This Car‘s a Girl.
John Carpenter’s Christine
von Sulgi Lie
Am Anfang ist die Geburt, das ist beim Auto nicht anders als beim Menschen – mit dem Unterschied, dass Christine nicht dem mütterlichen Leib entspringt, sondern maschinell in die Welt geworfen wird, irgendwann im Jahr 1957, in Detroit. Der Prolog von John Carpenters Film aus dem Jahr 1983 dreht die Zeit in die 1950er zurück, nicht untypisch für den Retro-Chic des 1980er Hollywood-Kinos, in dem viele Filme nostalgisch auf ein Jahrzehnt zurückblickten, in dem Americana, Surbubia und Rock’n Roll noch im Stadium jungfräulicher Unschuld zu strahlen schienen.

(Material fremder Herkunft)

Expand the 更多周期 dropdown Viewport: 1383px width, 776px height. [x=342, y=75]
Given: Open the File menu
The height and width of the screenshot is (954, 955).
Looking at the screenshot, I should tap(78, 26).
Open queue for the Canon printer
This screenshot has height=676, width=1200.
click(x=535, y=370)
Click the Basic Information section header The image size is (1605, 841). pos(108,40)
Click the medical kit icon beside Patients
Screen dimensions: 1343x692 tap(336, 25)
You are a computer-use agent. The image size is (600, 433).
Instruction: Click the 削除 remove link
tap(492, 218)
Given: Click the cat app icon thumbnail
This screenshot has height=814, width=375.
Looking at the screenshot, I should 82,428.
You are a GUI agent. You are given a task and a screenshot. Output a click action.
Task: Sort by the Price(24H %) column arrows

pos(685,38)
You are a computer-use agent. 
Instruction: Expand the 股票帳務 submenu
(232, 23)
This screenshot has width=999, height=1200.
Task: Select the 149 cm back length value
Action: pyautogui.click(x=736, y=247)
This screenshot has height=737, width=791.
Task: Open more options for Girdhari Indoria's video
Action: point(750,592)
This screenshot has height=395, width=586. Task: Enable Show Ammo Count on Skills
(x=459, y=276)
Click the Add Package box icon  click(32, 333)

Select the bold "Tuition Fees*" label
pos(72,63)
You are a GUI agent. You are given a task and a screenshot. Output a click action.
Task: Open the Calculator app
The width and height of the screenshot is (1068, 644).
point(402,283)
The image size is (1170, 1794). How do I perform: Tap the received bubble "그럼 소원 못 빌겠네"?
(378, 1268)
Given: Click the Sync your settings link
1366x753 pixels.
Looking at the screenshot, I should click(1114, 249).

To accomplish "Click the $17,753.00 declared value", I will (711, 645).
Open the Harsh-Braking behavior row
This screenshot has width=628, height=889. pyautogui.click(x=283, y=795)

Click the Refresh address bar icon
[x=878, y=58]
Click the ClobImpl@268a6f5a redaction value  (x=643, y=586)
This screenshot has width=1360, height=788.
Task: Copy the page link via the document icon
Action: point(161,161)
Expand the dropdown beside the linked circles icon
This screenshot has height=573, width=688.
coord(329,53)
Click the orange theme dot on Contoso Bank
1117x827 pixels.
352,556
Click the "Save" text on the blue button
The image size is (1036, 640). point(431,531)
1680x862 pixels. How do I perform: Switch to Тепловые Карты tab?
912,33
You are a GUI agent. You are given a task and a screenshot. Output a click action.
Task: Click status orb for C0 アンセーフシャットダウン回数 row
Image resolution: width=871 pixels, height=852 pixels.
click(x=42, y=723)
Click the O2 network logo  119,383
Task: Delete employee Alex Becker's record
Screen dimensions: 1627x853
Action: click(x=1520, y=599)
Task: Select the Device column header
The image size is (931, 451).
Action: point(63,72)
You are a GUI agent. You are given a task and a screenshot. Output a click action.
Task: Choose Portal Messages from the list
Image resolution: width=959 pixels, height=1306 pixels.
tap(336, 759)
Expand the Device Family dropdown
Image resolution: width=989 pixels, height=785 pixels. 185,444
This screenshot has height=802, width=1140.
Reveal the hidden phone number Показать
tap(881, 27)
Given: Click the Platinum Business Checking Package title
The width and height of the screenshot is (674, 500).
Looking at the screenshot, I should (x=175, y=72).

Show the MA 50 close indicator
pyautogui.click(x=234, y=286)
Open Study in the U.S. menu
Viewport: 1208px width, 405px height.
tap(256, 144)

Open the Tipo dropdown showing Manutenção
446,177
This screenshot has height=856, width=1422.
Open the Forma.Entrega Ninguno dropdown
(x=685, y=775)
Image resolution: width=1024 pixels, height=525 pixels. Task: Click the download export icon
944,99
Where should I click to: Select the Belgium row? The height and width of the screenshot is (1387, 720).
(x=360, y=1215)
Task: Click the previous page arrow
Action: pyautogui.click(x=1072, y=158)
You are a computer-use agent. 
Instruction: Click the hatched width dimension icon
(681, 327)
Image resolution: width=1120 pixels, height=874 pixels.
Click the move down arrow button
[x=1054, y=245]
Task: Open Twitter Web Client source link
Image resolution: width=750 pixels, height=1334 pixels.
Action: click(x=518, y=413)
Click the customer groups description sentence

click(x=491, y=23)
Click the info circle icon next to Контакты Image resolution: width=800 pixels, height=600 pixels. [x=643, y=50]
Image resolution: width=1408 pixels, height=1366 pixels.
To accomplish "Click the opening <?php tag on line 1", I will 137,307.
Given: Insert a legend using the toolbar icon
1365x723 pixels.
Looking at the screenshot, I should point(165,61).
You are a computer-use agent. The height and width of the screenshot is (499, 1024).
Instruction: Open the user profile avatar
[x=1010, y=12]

So schimmern die fertig montierten Karosserien, die langsam das Fließband entlanggleiten, im Schimmer von cremefarbenem Chrom und Stahl, musikalisch begleitet von Georg Thorogood & The Destroyers 1982er Rockabilly-Song Bad to the Bone, in dessen erster Zeile es heißt „On the Day I was born.“ So eindeutig hier alle visuellen und musikalischen Zeichen auf Fifties-Fetisch geschaltet sind, so ruft der Film sie nur auf, um sie im selben Moment subtil zu unterlaufen. Denn die „bad to the bone“-Pose des bösen Machorockers, der schon bei Geburt so „bad ass“ ist, dass die Krankenschwestern um ihn herum ohnmächtig werden (so heißt es ungefähr im Song), wird sich tatsächlich verkörpern, allerdings weder in einem menschlichen und männlichen Subjekt, sondern in einem mechanischen und weiblichen – eben Christine.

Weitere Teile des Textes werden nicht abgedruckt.